Muzeum Polaków Ratujących Żydów podczas II wojny światowej im. Rodziny Ulmów upamiętnia Polaków, którzy podczas niemieckiej okupacji, ryzykując życie, próbowali uratować lub uratowali Żydów.

Ma upowszechniać wiedzę o Polakach, którzy - mimo grożącej kary śmierci - pomagali ludności żydowskiej skazanej przez III Rzeszę na zagładę. Na powierzchni 500 mkw. odtworzono dom Ulmów oraz wybudowano sale wystawową i wykładową.

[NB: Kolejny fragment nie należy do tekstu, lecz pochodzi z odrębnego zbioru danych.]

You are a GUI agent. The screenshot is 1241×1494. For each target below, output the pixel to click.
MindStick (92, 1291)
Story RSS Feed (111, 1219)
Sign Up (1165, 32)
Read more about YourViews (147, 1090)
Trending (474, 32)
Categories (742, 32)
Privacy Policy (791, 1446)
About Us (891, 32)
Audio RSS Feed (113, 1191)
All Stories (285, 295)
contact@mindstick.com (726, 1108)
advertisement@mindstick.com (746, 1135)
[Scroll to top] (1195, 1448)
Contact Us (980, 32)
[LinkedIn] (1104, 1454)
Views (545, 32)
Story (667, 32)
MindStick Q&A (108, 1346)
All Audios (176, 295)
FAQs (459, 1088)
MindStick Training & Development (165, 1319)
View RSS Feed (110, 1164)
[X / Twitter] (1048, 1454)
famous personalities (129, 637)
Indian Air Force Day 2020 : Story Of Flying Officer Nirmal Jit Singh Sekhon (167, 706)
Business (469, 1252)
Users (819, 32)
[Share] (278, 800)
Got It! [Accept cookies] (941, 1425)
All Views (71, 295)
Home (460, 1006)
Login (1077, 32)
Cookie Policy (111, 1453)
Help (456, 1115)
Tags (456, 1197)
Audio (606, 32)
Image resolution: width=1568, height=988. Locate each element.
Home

W muzeum znalazły się m.in. zdjęcia wykonane przez Józefa Ulmę, przedstawiające Markową i jej mieszkańców w okresie przedwojennym i podczas II wojny światowej; wśród nich fotografie wykonane w 1940 r., naznaczone krwią ofiar niemieckiej zbrodni z 24 marca 1944 r. W zbiorach znajdują się także drzwi ze śladami po kulach z egzekucji rodziny Baranków, których Niemcy zabili za pomoc udzieloną Żydom.

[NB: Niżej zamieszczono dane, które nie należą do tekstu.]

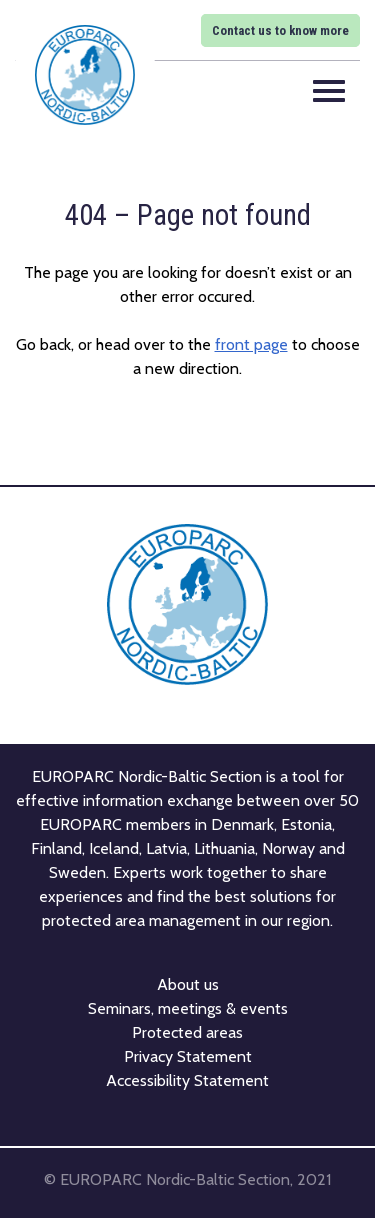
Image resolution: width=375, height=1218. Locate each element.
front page (251, 344)
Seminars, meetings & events (188, 1008)
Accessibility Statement (187, 1080)
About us (188, 984)
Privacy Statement (188, 1056)
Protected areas (187, 1032)
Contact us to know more (280, 30)
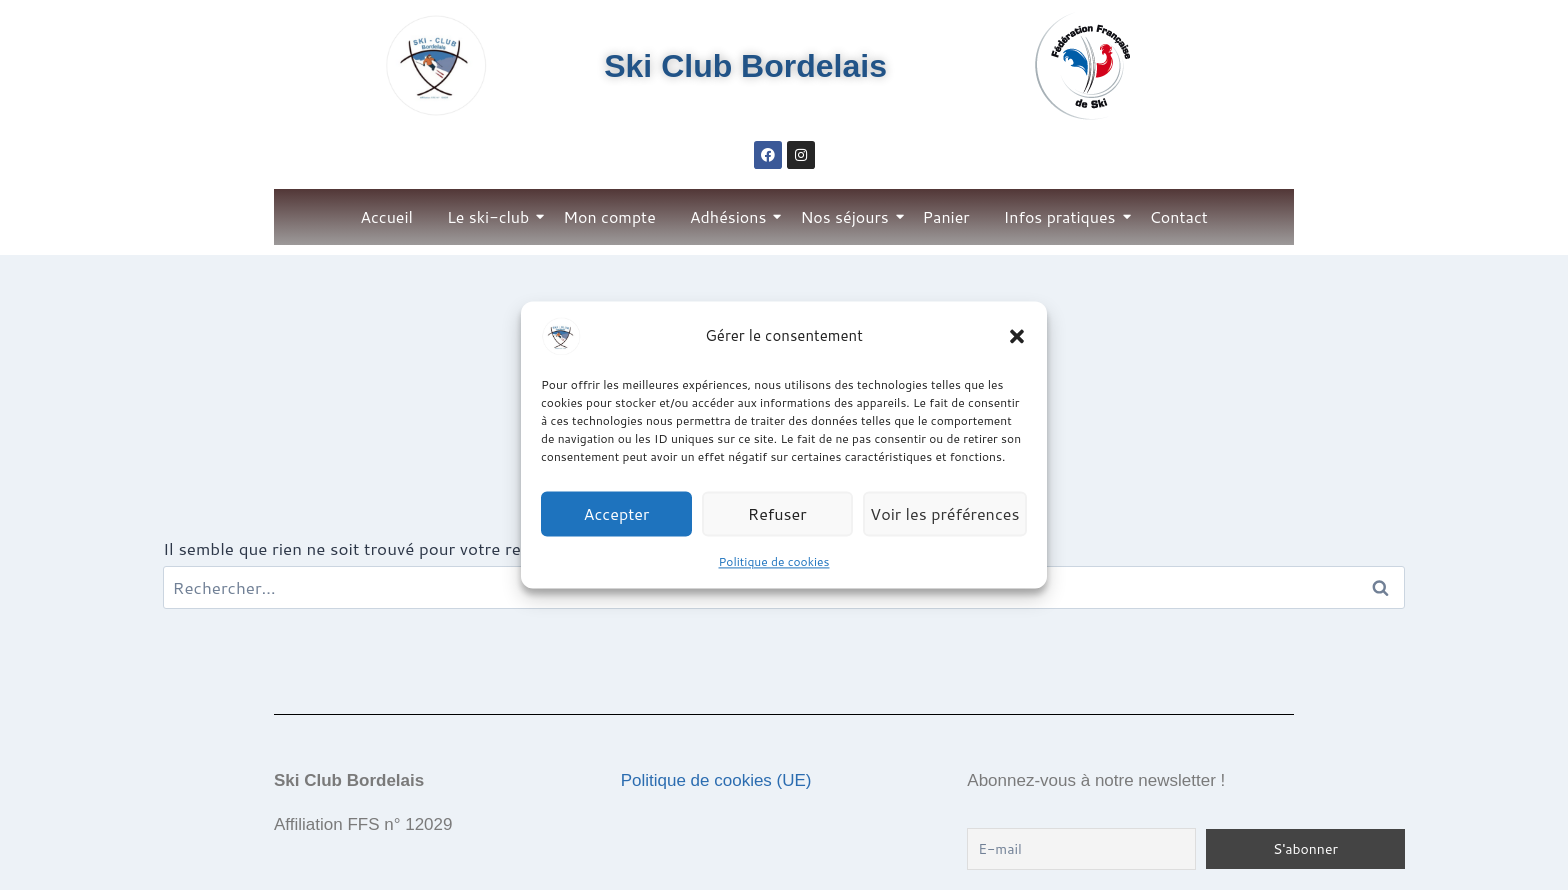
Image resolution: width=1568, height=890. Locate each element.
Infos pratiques (1063, 216)
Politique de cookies (774, 561)
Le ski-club (491, 216)
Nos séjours (847, 216)
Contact (1179, 216)
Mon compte (609, 216)
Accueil (386, 216)
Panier (946, 216)
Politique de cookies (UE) (716, 780)
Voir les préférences (946, 513)
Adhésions (732, 216)
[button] (1017, 336)
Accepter (617, 513)
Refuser (780, 513)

Pomysł powstania Muzeum pojawił się w 2007 r. Rok później decyzję o powstaniu muzeum podjął sejmik woj. podkarpackiego. Budowę rozpoczęto w 2013 r.; zakończono dwa lata później. Inwestycja kosztowała ponad 8,6 mln zł, z czego m.in. 1 mln zł przekazało Ministerstwo Kultury i Dziedzictwa Narodowego, a ponad 7,5 mln zł pochodziło z budżetu woj. podkarpackiego. Działki pod budowę przekazała nieodpłatnie gmina Markowa.

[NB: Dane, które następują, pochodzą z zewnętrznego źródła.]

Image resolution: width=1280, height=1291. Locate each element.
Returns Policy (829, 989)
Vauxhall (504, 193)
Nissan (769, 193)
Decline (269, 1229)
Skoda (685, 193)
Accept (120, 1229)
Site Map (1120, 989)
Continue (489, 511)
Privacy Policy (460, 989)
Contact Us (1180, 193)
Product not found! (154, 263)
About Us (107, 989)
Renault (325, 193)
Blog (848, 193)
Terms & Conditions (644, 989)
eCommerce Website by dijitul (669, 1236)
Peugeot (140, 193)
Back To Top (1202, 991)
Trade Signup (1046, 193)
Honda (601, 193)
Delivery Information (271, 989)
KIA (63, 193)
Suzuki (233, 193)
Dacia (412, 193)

Jest pierwszą placówką muzealną w Polsce w całości upamiętniającą Polaków ratujących Żydów podczas II wojny światowej. Powstała w Markowej, gdzie 24 marca 1944 r. niemieccy żandarmi zamordowali ośmioro Żydów z rodzin Didnerów, Gruenfeldów i Goldmanów oraz ukrywających ich Józefa Ulmę i będącą w zaawansowanej ciąży jego żonę Wiktorię. Zabili też sześcioro dzieci Ulmów; najstarsza spośród rodzeństwa Stasia miała osiem lat.

Józef Ulma urodził się 2 marca 1900 roku w Markowej. Był znanym w okolicy utalentowanym sadownikiem, hodował też pszczoły i jedwabniki. Był zarazem społecznikiem, bibliotekarzem i działaczem katolickim, a następnie Związku Młodzieży Wiejskiej RP Wici. Jego wielką pasją było fotografowanie. O 12 lat młodsza żona Wiktoria zajmowała się domem i dziećmi.

W 1995 r. Józefowi i Wiktorii nadano pośmiertnie tytuł Sprawiedliwych Wśród Narodów Świata. Trwa proces beatyfikacyjny całej rodziny. W 2010 r. prezydent Lech Kaczyński odznaczył ich Krzyżem Komandorskim Orderu Odrodzenia Polski.

W liczącej ok. 4,5 tys. mieszkańców Markowej Ulmowie nie byli jedyną rodziną, która ukrywała Żydów. 21 innych Żydów przeżyło okupację w sześciu chłopskich domach. Przed II wojną światową w Markowej mieszkało ok. 120 Żydów.